In discussions with PC, it emerged that he had tried only soft disposable toric contact lenses, which were not satisfactory due to very poor visual acuities and comfort. We decided to start with corneal gas permeable contact lenses.
I trial-fitted PC with the Keracon lens in a 9.6 diameter. After a few trial fittings to establish a good three-point touch fit, PC’s visual acuities improved to R 6/7.5- and L 6/6-.
At the first aftercare consultation review, PC was wearing the lenses full time with great vision and reasonable comfort. No contact lens adjustments were required; another review was scheduled for two weeks later.
At the following aftercare consultation, PC informed me that he had been to his work site north of Perth and been surrounded by dust, heat and wind. His comfort was a real issue. The fit of the lens in my clean, cool consulting room was great and the vision was good.
The next option we discussed was to move PC into a gas permeable mini-scleral lens. He returned the following day with no lens wear and we undertook the trial fitting of the gas permeable SoClear mini-scleral lenses.
The gas permeable SoClear mini-scleral lens is made by Dakota Sciences in the USA, and Gelflex Laboratories is the agent for these lenses. It is a sealed design, nice and thin, made in the Boston XO2 material, and I find that it is a terrific lens for my patients.
After a few trial lenses to establish the correct fitting, I decided on the following lens parameters: R 5.19/15.00/-19.50, L 5.27/15.00/-19.50.
Figure 3. Right eye central fit
Figure 4. Left eye central fit
Figures 3 and 4 show the central corneal tear layer at delivery of R 410 µm and L 442 µm. We aim for a central corneal tear layer of around 400 µm; with increased wearing time this central tear layer will drop to approximately 200 µm. A small central tear layer initially will become too tight as the lens drops onto the cornea. With increased wearing time, this will cause corneal staining. An excessively large corneal tear layer will cause dimple veiling and compromise the corneal health; vision will be poor as the lens will not drop back on the eye.

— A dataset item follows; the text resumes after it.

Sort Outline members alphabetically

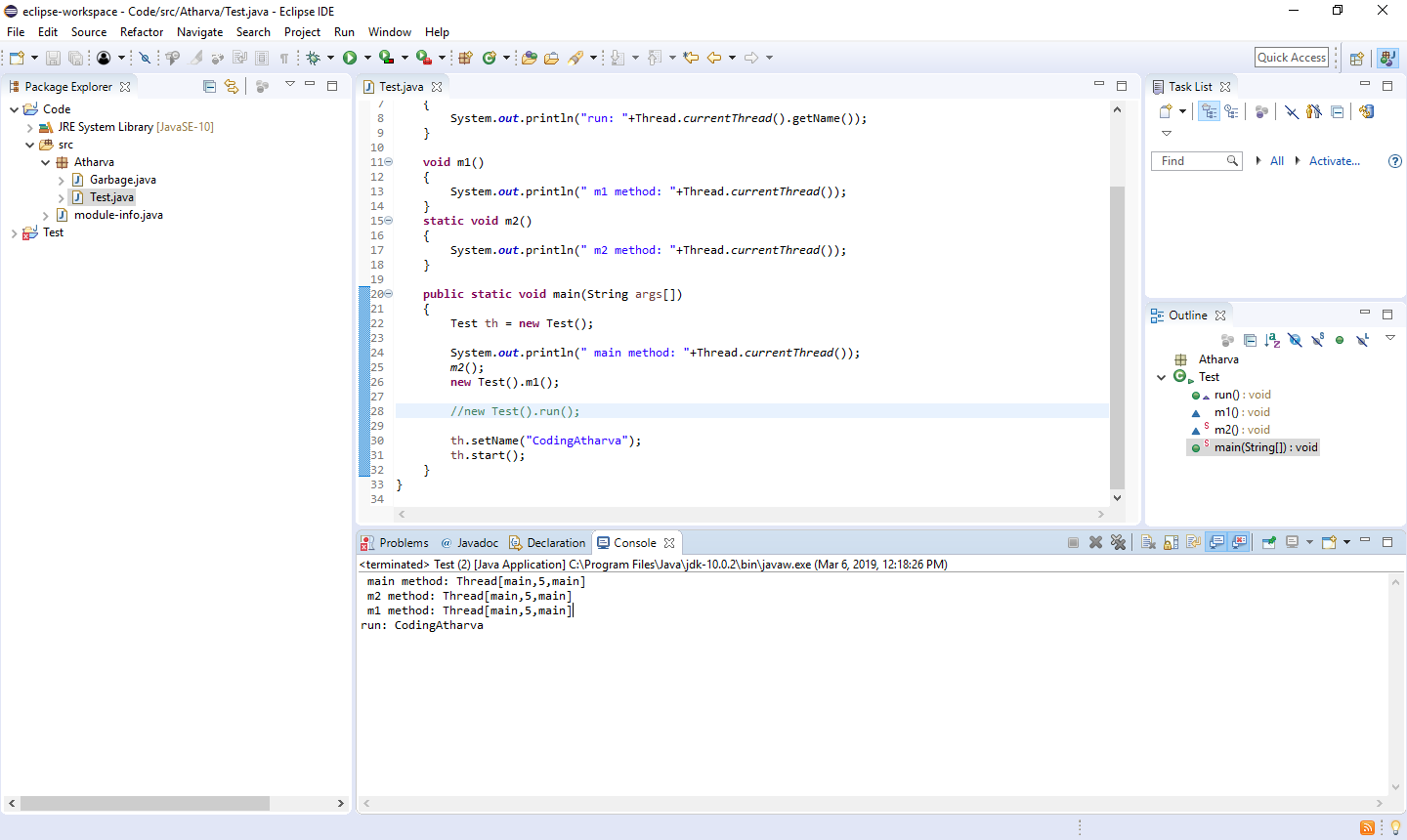[x=1272, y=340]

The landing zone of the SoClear lens is to fit the periphery of the lens on the sclera and clear the limbus. We measure this landing zone with our anterior OCT. A landing zone of approximately 1500 µm is great. If the landing zone is too small, the lens will become too tight and if the landing zone is too large, the bearing of the lens will encroach across the limbus and compromise the fit and lens comfort. In this case it was R 1560 µm and L 1474 µm as shown in Figures 5 and 6.
Figure 5. Right eye landing zone
Figure 6. Left eye landing zone
During PC’s next aftercare consultation, he was achieving wearing his lenses with comfortable all day wear and achieving visual acuities of R 6/7.5 and L 6/6.

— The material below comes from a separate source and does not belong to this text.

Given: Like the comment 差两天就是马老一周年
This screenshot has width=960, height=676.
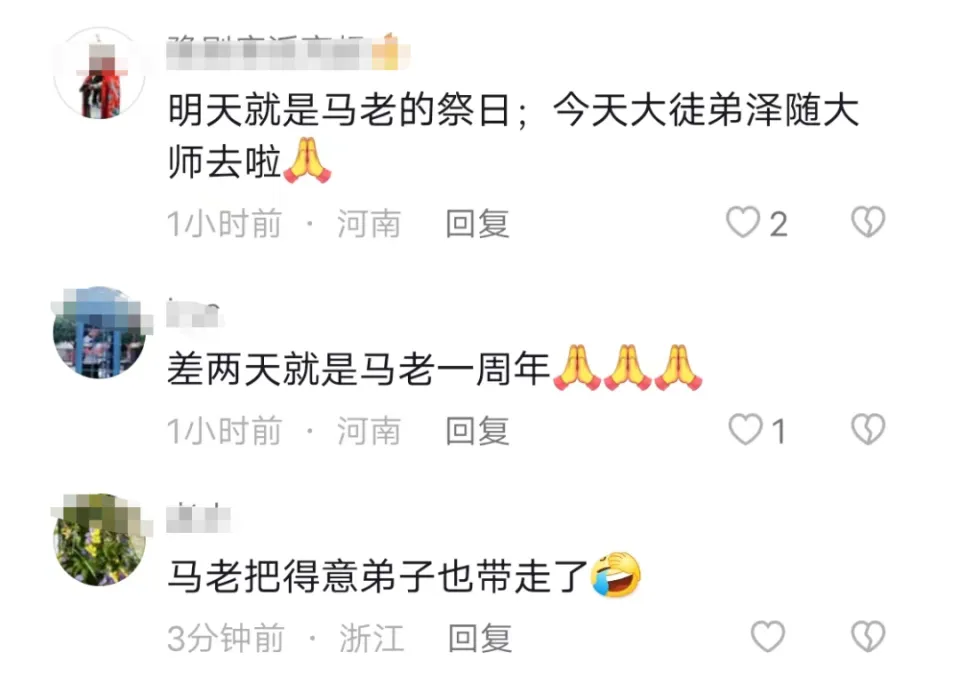Looking at the screenshot, I should tap(745, 429).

PC was very happy that his visual acuities and overall quality of life had greatly improved. He appreciated the effort of trying a modality of contact lenses and then moving on to the next level to enhance either the vision or the comfort.
Damon Ezekiel is the Practising Fellow of the Scleral Lens Education Society in Australia. In 2018, he will be the first Australian to become president of the International Society of Contact Lens Specialists.